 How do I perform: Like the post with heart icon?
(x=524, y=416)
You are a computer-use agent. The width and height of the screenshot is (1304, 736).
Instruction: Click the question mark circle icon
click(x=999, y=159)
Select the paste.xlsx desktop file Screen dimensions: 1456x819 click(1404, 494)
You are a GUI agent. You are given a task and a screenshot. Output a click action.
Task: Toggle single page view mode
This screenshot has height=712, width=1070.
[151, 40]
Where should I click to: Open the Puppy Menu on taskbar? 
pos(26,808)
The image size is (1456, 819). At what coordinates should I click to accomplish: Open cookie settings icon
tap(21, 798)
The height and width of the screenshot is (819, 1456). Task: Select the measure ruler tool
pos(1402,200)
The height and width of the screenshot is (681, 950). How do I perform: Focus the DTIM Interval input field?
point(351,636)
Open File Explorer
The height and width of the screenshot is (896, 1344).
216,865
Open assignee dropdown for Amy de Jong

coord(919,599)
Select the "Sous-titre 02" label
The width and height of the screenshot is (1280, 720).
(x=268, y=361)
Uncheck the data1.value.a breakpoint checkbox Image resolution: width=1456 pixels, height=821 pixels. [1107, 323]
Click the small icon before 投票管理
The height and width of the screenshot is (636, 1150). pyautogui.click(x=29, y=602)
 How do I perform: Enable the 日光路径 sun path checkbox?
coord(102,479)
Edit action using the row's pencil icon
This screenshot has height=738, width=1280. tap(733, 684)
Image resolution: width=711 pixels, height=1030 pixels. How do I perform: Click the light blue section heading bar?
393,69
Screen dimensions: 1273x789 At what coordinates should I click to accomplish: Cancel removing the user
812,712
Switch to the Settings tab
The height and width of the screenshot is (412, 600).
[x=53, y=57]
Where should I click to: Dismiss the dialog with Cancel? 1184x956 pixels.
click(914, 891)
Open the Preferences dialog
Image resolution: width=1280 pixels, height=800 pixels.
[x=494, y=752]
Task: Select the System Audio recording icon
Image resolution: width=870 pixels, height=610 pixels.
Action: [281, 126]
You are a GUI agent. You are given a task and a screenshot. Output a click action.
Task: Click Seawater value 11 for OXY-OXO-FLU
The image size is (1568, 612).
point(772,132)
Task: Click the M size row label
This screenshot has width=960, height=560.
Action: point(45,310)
----------
Exercise brief: Convert the entries starting at the line that contains "Select the paste.xlsx" and ending at the line that contains "point(772,132)" into a Markdown table with the columns n and Line, numbering each line and leaving out blank lines. Include only those lines.

Solved problem:
| n | Line |
|---|---|
| 1 | Select the paste.xlsx desktop file Screen dimensions: 1456x819 click(1404, 494) |
| 2 | You are a GUI agent. You are given a task and a screenshot. Output a click action. |
| 3 | Task: Toggle single page view mode |
| 4 | This screenshot has height=712, width=1070. |
| 5 | [151, 40] |
| 6 | Where should I click to: Open the Puppy Menu on taskbar?  |
| 7 | pos(26,808) |
| 8 | The image size is (1456, 819). At what coordinates should I click to accomplish: Open cookie settings icon |
| 9 | tap(21, 798) |
| 10 | The height and width of the screenshot is (819, 1456). Task: Select the measure ruler tool |
| 11 | pos(1402,200) |
| 12 | The height and width of the screenshot is (681, 950). How do I perform: Focus the DTIM Interval input field? |
| 13 | point(351,636) |
| 14 | Open File Explorer |
| 15 | The height and width of the screenshot is (896, 1344). |
| 16 | 216,865 |
| 17 | Open assignee dropdown for Amy de Jong |
| 18 | coord(919,599) |
| 19 | Select the "Sous-titre 02" label |
| 20 | The width and height of the screenshot is (1280, 720). |
| 21 | (x=268, y=361) |
| 22 | Uncheck the data1.value.a breakpoint checkbox Image resolution: width=1456 pixels, height=821 pixels. [1107, 323] |
| 23 | Click the small icon before 投票管理 |
| 24 | The height and width of the screenshot is (636, 1150). pyautogui.click(x=29, y=602) |
| 25 |  How do I perform: Enable the 日光路径 sun path checkbox? |
| 26 | coord(102,479) |
| 27 | Edit action using the row's pencil icon |
| 28 | This screenshot has height=738, width=1280. tap(733, 684) |
| 29 | Image resolution: width=711 pixels, height=1030 pixels. How do I perform: Click the light blue section heading bar? |
| 30 | 393,69 |
| 31 | Screen dimensions: 1273x789 At what coordinates should I click to accomplish: Cancel removing the user |
| 32 | 812,712 |
| 33 | Switch to the Settings tab |
| 34 | The height and width of the screenshot is (412, 600). |
| 35 | [x=53, y=57] |
| 36 | Where should I click to: Dismiss the dialog with Cancel? 1184x956 pixels. |
| 37 | click(914, 891) |
| 38 | Open the Preferences dialog |
| 39 | Image resolution: width=1280 pixels, height=800 pixels. |
| 40 | [x=494, y=752] |
| 41 | Task: Select the System Audio recording icon |
| 42 | Image resolution: width=870 pixels, height=610 pixels. |
| 43 | Action: [281, 126] |
| 44 | You are a GUI agent. You are given a task and a screenshot. Output a click action. |
| 45 | Task: Click Seawater value 11 for OXY-OXO-FLU |
| 46 | The image size is (1568, 612). |
| 47 | point(772,132) |